The larvae of the grass blue butterfly (Zizina labradus) are normally minor leaf feeding pests, although they can be damaging in seedling crops where they attack terminals and axillary buds.
Soybeans are their favoured summer pulse host, but they can also attack other pulses including navy beans.
Recently, grass blue butterfly larvae have been observed causing major pod damage in a crop of navy beans. Small larvae fed initially on the leaves, where they caused only very minor damage. However, larger larvae suddenly switched to attacking pods in the early podfill stage. This behaviour is highly unusual and has resulted in major pod damage.

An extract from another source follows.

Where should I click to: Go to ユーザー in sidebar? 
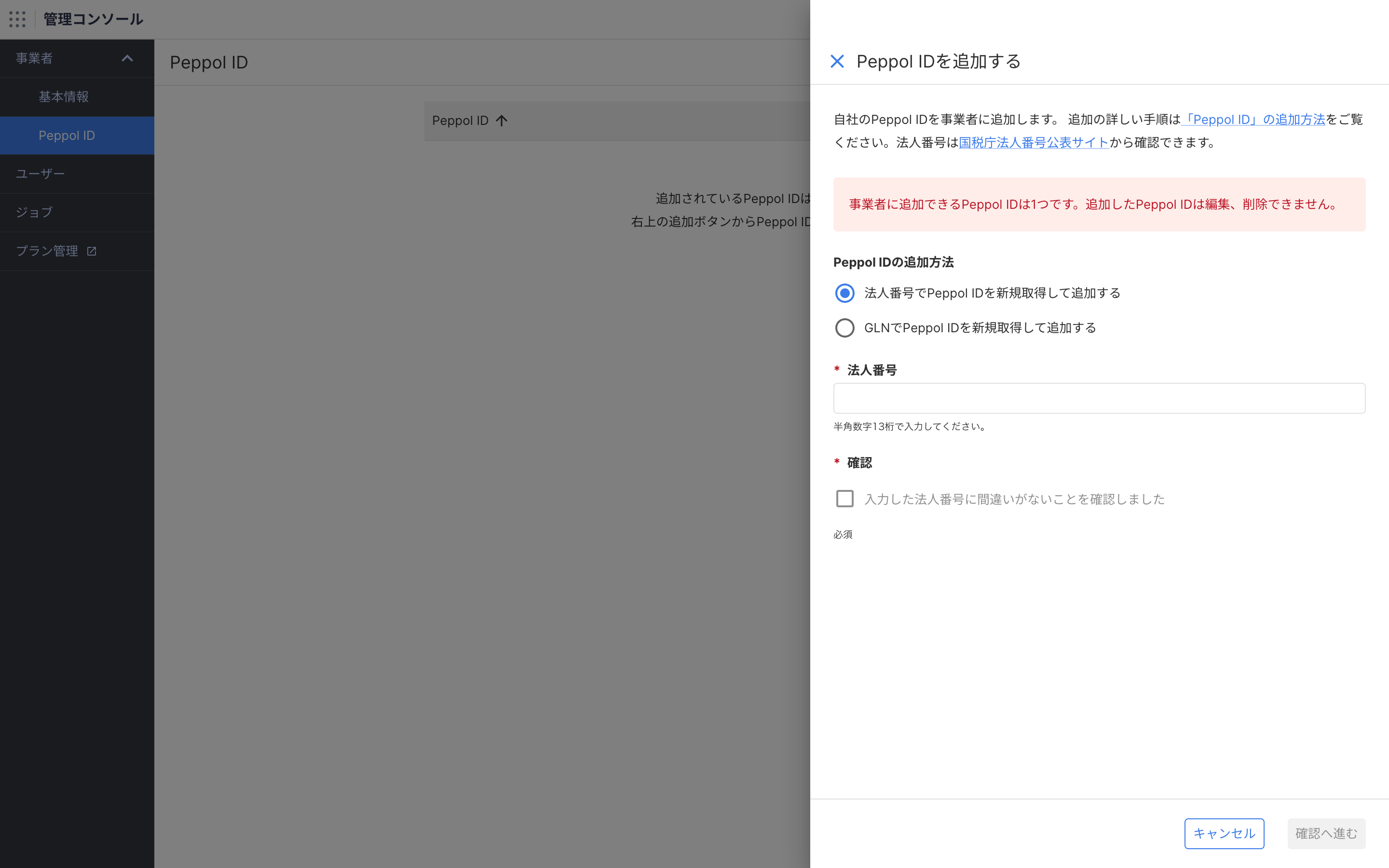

Pod damage was characterized by multiple holes per pod, made by individual larva. Some holes were fairly shallow, but others were deeper and reached the seeds. Many of the holes secreted sap and the edge of the holes turned black. These holes are likely to result in the weathering of those seeds not yet damaged directly.

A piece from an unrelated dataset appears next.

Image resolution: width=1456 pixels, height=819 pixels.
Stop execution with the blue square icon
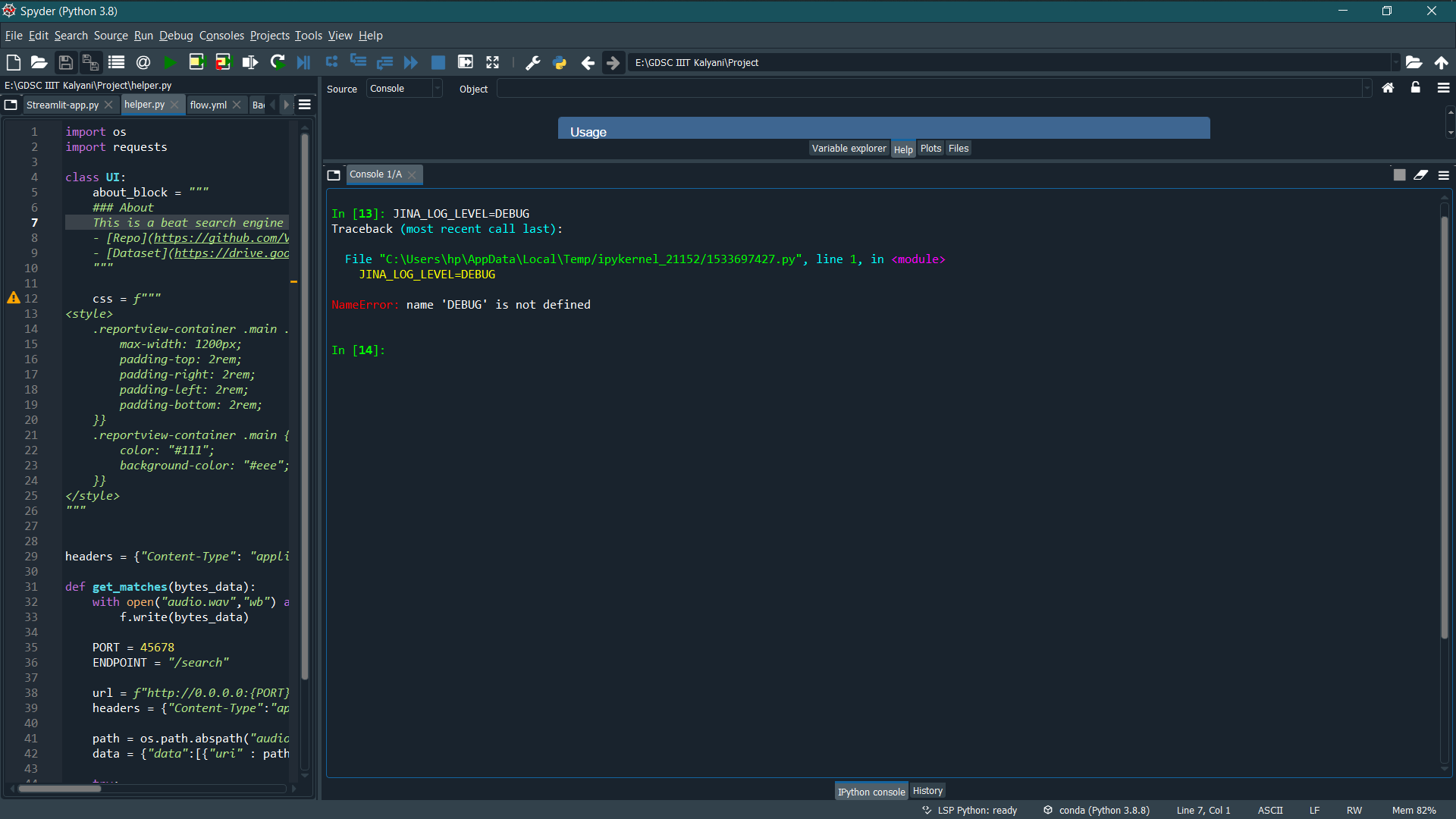[438, 62]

The ‘multiple holes per pod’ damage looks very much like that caused by helicoverpa in Faba beans. A possible explanation is that larvae boring inwards are ‘suffocated’ by sap oozing into the holes, forcing them to retreat and to try again, to the detriment of the pods appearance and its capacity to protect the seeds from weathering.
Managing Grass Blue
No pesticides are registered specifically against grass blue butterfly in summer pulses. Grass blue larvae will be controlled by insecticides targeting other caterpillars such as helicoverpa. Dipel or Bt (Bacillus thuringiensis) is also effective against grass blue and although larvae do not die immediately, they stop feeding. Thorough coverage is essential with Bt (at least 100L water/ha) and should target small larvae feeding on leaves, before they move to the pods. Look for the early warning signs, in this case, the adult butterflies fluttering over the crop in question, followed by numerous small leaf windows made by small larvae.